Le Chant du dire-dire : Amour accordéon
Scène

Le Chant du dire-dire : Amour accordéon

De sa voix puissante et profonde, le conte contemporain Le Chant du dire-dire de Daniel Danis transforme l’Espace René-Provost. Rencontre avec celle qui le met en scène, Anne-Marie Riel.

Il y a de ces rencontres entre un metteur en scène et un auteur qui transcendent le simple travail d’adaptation d’un texte. Avec Daniel Danis, la metteure en scène Anne-Marie Riel a l’impression d’avoir rencontré ce dramaturge avec lequel elle accumule les atomes crochus. "La rencontre avec Daniel Danis date du printemps 2004 lors du Laboratoire de mise en scène du Centre national des Arts intitulé L’Acteur-verbe. C’est là que j’ai eu un premier immense coup de foudre pour cette écriture. Il fabrique des collages d’images dans ses pièces et on a toujours dit de mes mises en scène qu’elles étaient emplies d’images", relève la metteure en scène qui a depuis monté, du même auteur, Le Pont de pierres et la Peau d’images et Sous un ciel de chamaille avec sa compagnie Théâtre Jeunesse en tête. Et elle abordera bientôt Kiwi, son plus récent texte, en laboratoire.

La pièce – écrite en 1996 et qui valait à son auteur un Prix du Gouverneur général catégorie Théâtre en 2007 – raconte l’histoire de Rock, William, Fred-Gilles et Noéma, qui tentent tant bien que mal de rester unis après la mort de leurs parents adoptifs emportés par un ouragan. À l’aide du dire-dire, objet allégorique appartenant aux parents, les trois frères tenteront d’aider leur soeur, qui s’est empêtrée dans la souffrance et le mutisme. "C’est une fable racontée dans une urgence. L’écriture de Daniel se situe toujours après une longue période de silence; d’un coup, les personnages prennent la parole et c’est comme un torrent, s’anime la metteure en scène. Pour se mettre un texte de Daniel Danis en bouche, il faut se lever tôt! C’est plein de ruptures, de contrastes, d’antithèses… L’écriture de Daniel est torrentielle. C’est une avalanche d’images, de merveilleux mots, de néologismes."

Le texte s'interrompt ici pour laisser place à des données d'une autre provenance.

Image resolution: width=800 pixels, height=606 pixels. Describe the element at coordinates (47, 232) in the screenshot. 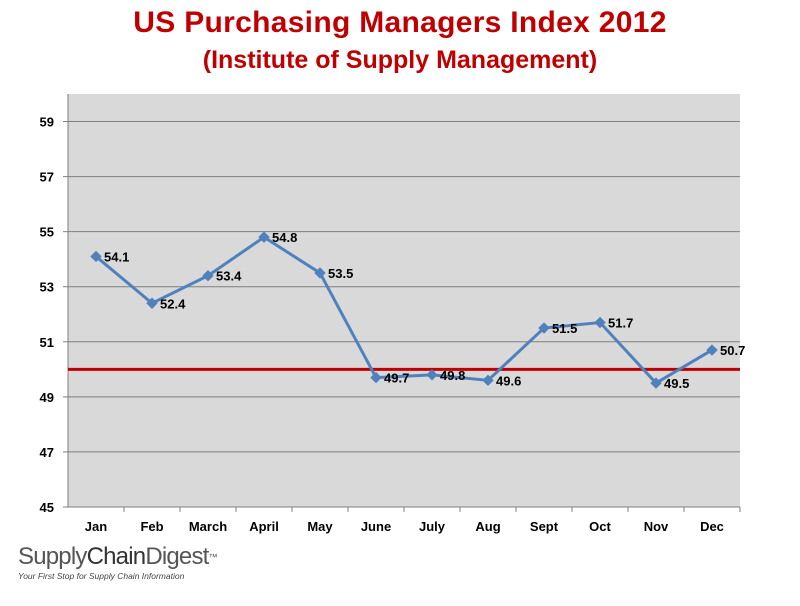

I see `y-tick-label: 55` at that location.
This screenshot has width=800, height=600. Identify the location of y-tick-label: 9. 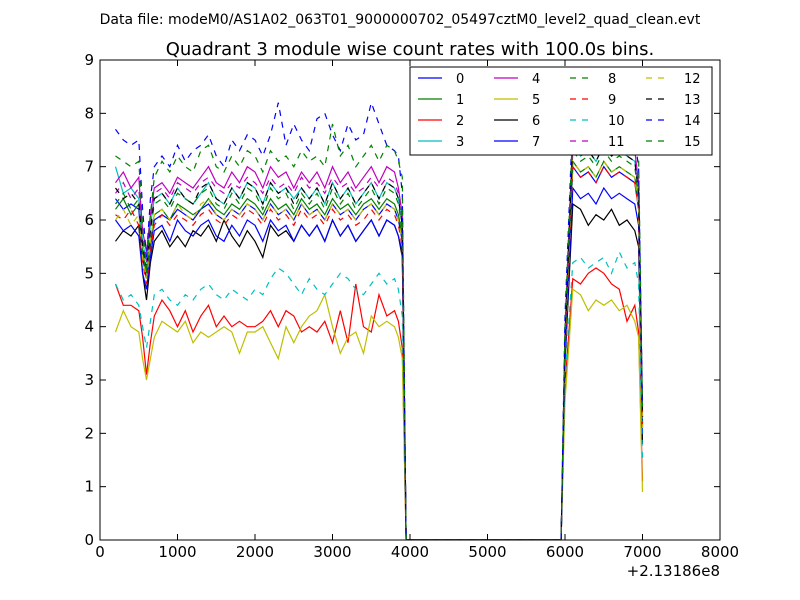
(89, 60).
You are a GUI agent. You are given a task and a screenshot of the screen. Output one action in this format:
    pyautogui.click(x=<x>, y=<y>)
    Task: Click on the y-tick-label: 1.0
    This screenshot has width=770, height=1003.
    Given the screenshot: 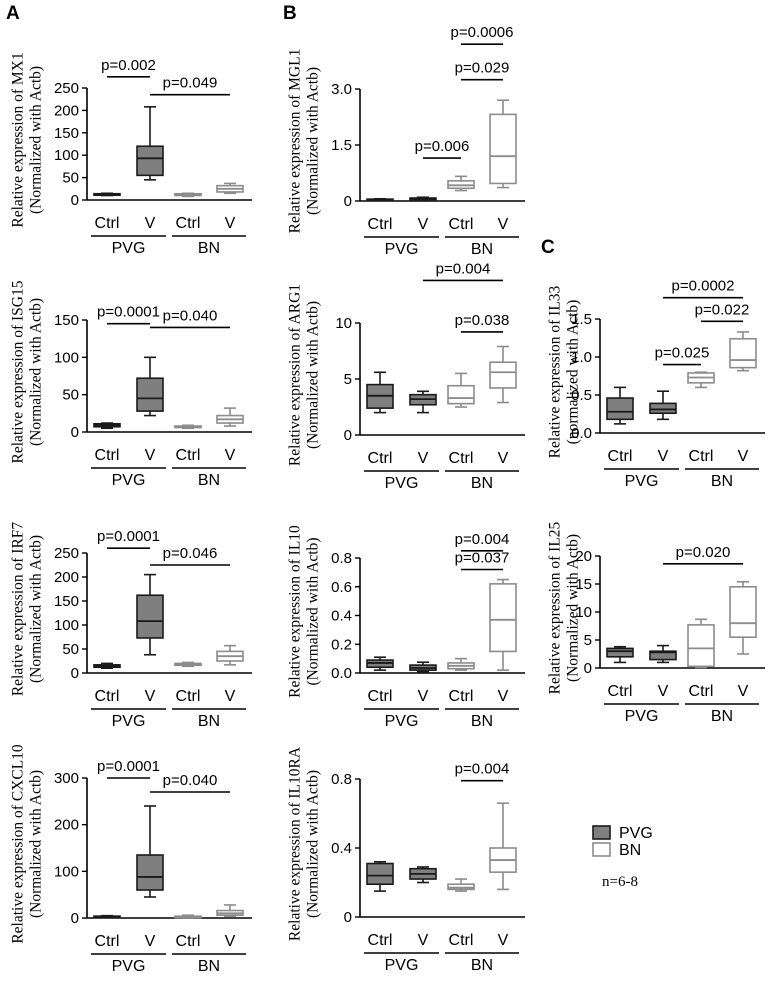 What is the action you would take?
    pyautogui.click(x=582, y=358)
    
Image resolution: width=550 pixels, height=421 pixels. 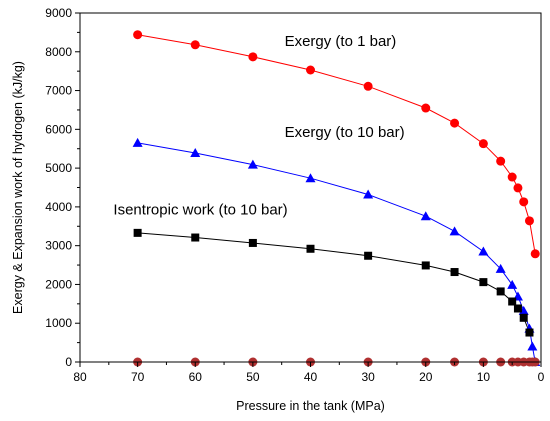 What do you see at coordinates (80, 377) in the screenshot?
I see `x-tick-label: 80` at bounding box center [80, 377].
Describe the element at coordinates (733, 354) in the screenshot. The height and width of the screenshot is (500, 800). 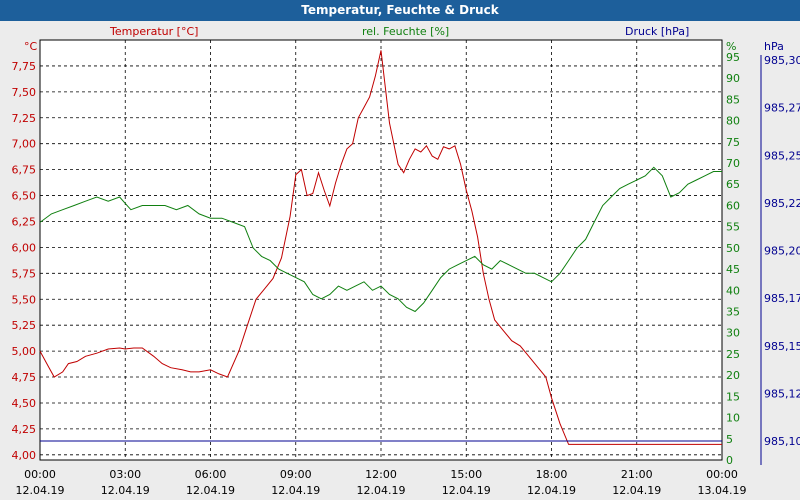
I see `humidity-tick-label: 25` at that location.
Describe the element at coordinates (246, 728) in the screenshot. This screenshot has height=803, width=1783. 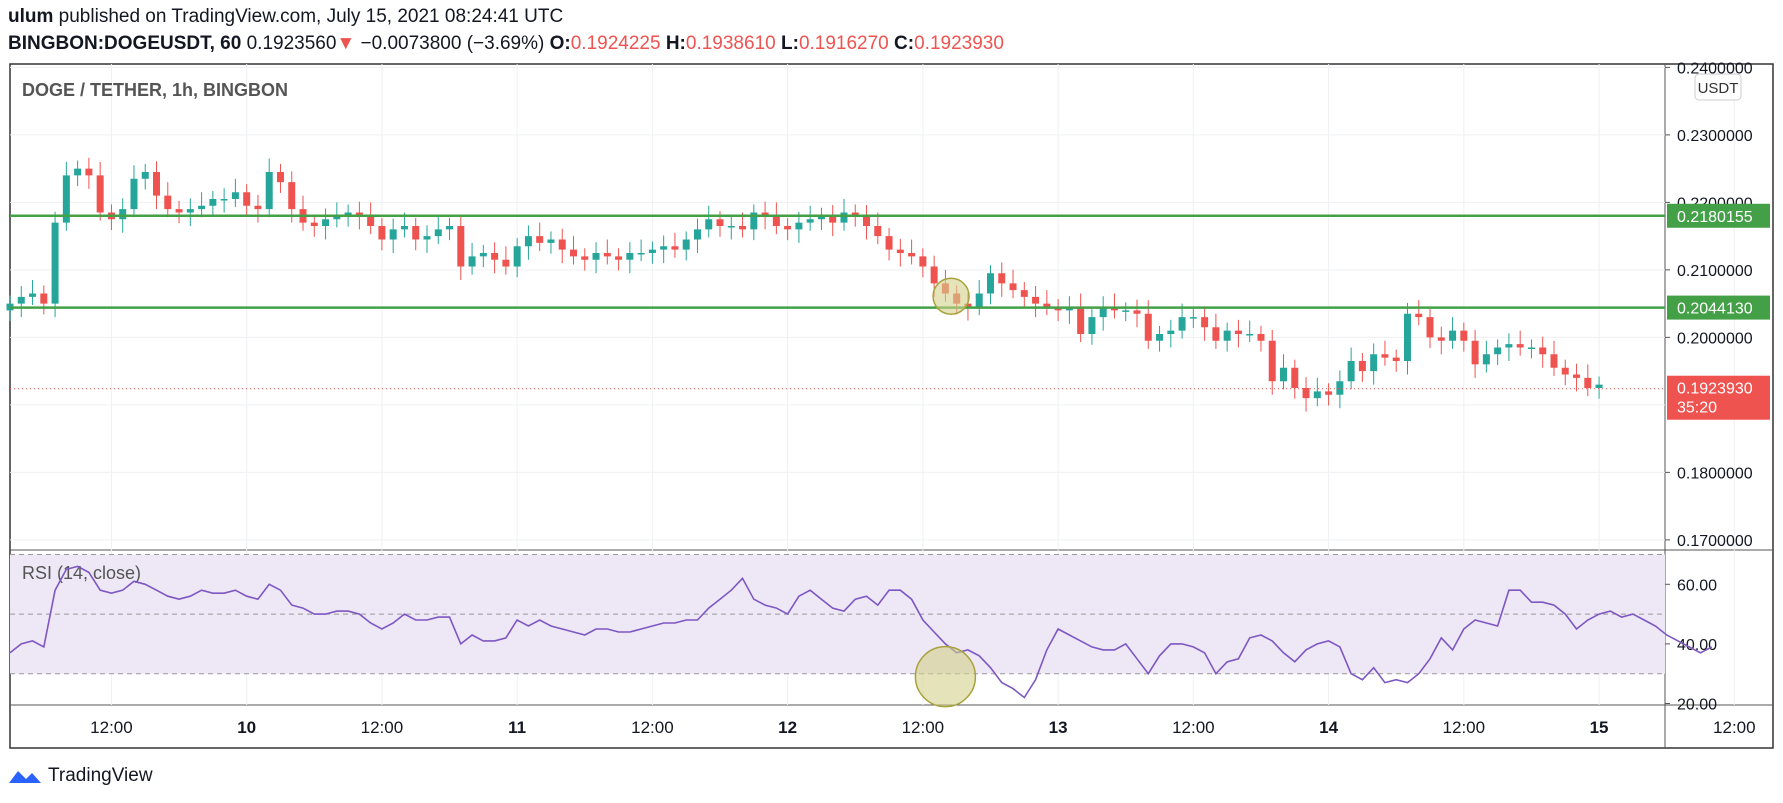
I see `x-tick-label: 10` at that location.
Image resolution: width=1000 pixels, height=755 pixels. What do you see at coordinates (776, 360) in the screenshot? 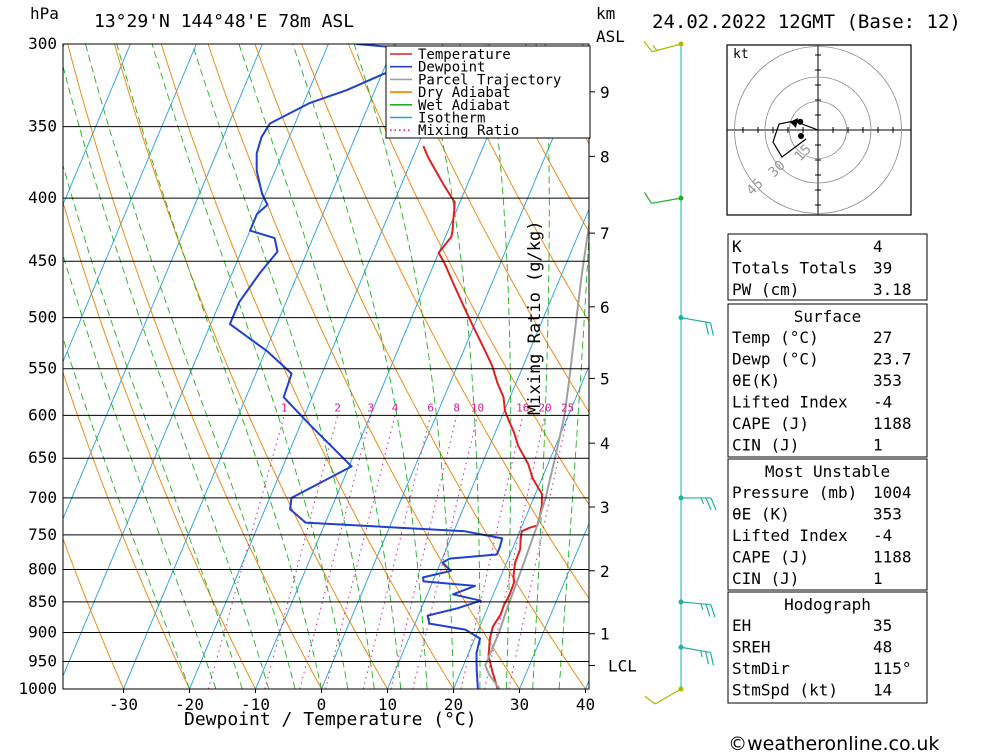
I see `table-row-label: Dewp (°C)` at bounding box center [776, 360].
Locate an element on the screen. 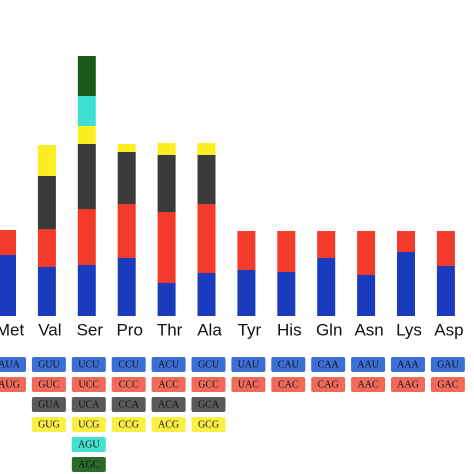 The image size is (474, 474). codon-label: UCC is located at coordinates (90, 384).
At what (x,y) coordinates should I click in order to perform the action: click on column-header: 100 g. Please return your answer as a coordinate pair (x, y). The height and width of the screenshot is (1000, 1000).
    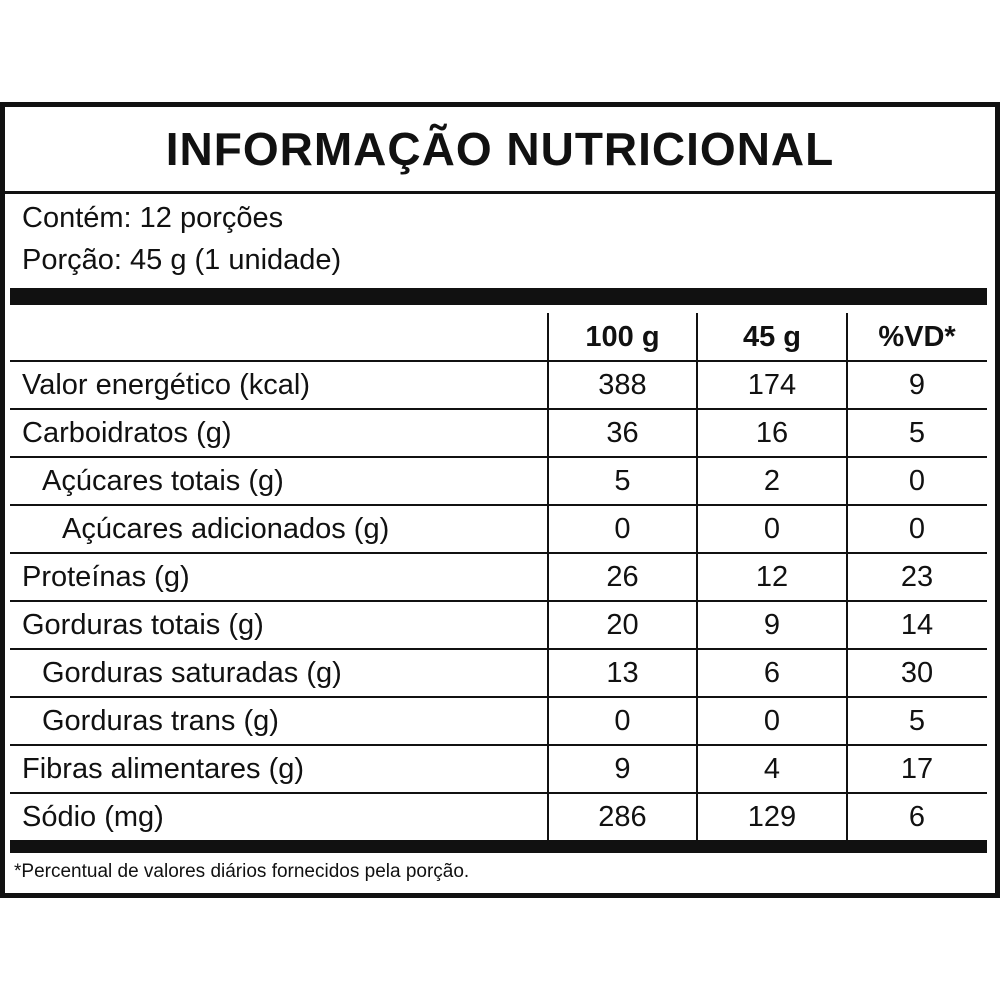
    Looking at the image, I should click on (622, 337).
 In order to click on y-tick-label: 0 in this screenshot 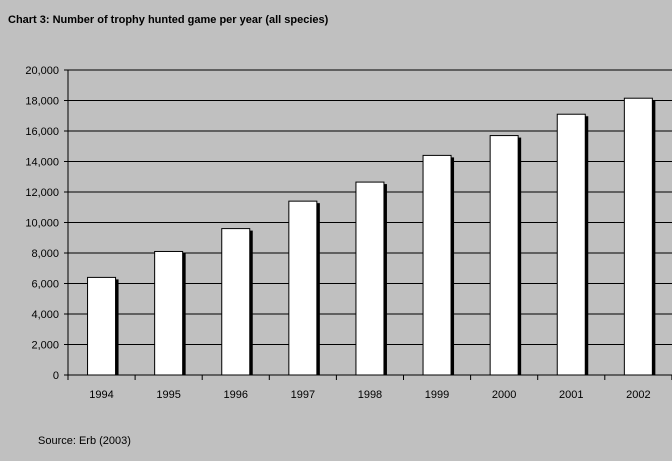, I will do `click(56, 376)`.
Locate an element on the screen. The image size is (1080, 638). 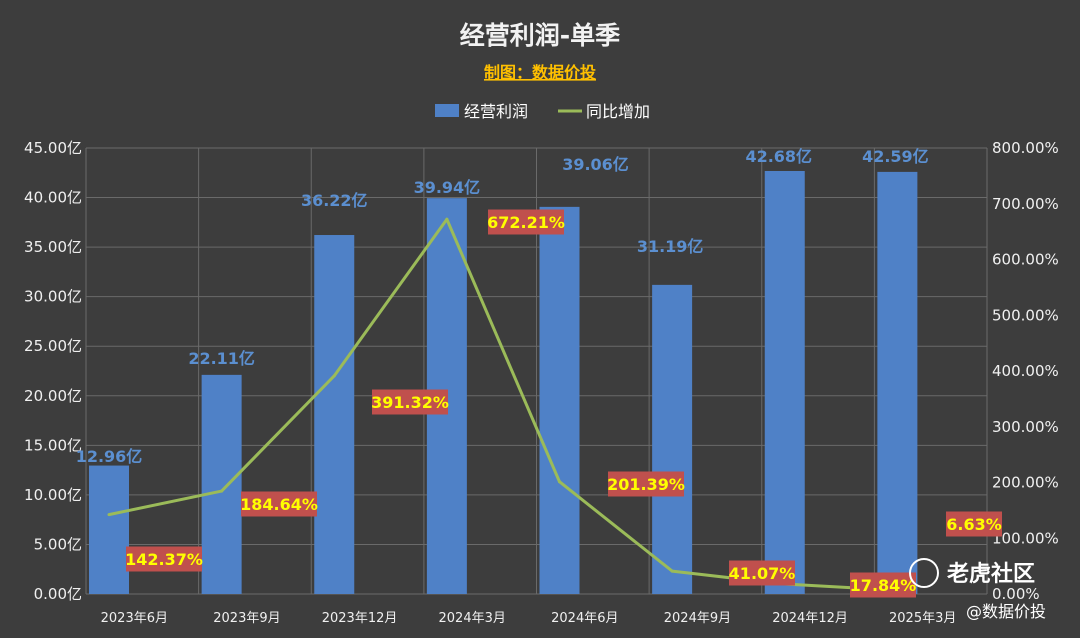
y-right-tick: 700.00% is located at coordinates (1026, 204).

L’orage ayant aussi démoli leur maison, les quatre endeuillés devront également se protéger des "municipiens" ligués contre eux. "Ce qui m’intéresse dans le travail de Daniel, c’est le miroir des communautés. Il y a les municipiens, mais aussi le public dans la salle, qui est encore plus important parce qu’il est comme le jury, il est pris à témoin. Les personnages sont toujours à défendre leur histoire."

Pour interpréter cette famille déchirée, Anne-Marie Riel a fait appel à de jeunes comédiens dans la vingtaine qui font leurs débuts dans une production professionnelle, soit Marc-André Boyer, Mathieu-Philippe Perras, Éric Trottier et Émmanuelle Lussier-Martinez. Les qualités de danseuse de cette dernière seront mises à contribution. La metteure en scène a choisi de créer une "Noéma dansée", le choix d’incarner ou non ce rôle muet par un comédien étant laissé ouvert. "Ce personnage est une énigme. J’ai choisi qu’elle soit une métaphore de l’éveil de la conscience de l’humanité, qui était en état de semi-dormance", note Anne-Marie Riel.

La musique prend aussi une place centrale dans la pièce – la metteure en scène a fait appel au musicien bien connu Jean-Marc Lalonde (La Ligue du bonheur) pour camper le "fantôme du père avec l’accordéon". "Habituellement, je travaille beaucoup avec la caméra, les écrans, la vidéo, mais avec ce texte, j’ai voulu aller dans le cousu main, l’artisanal de la représentation théâtrale; donc à l’opposé de tout ce qui est technologique. Pour mettre en lumière les mots et les corps", conclut-elle.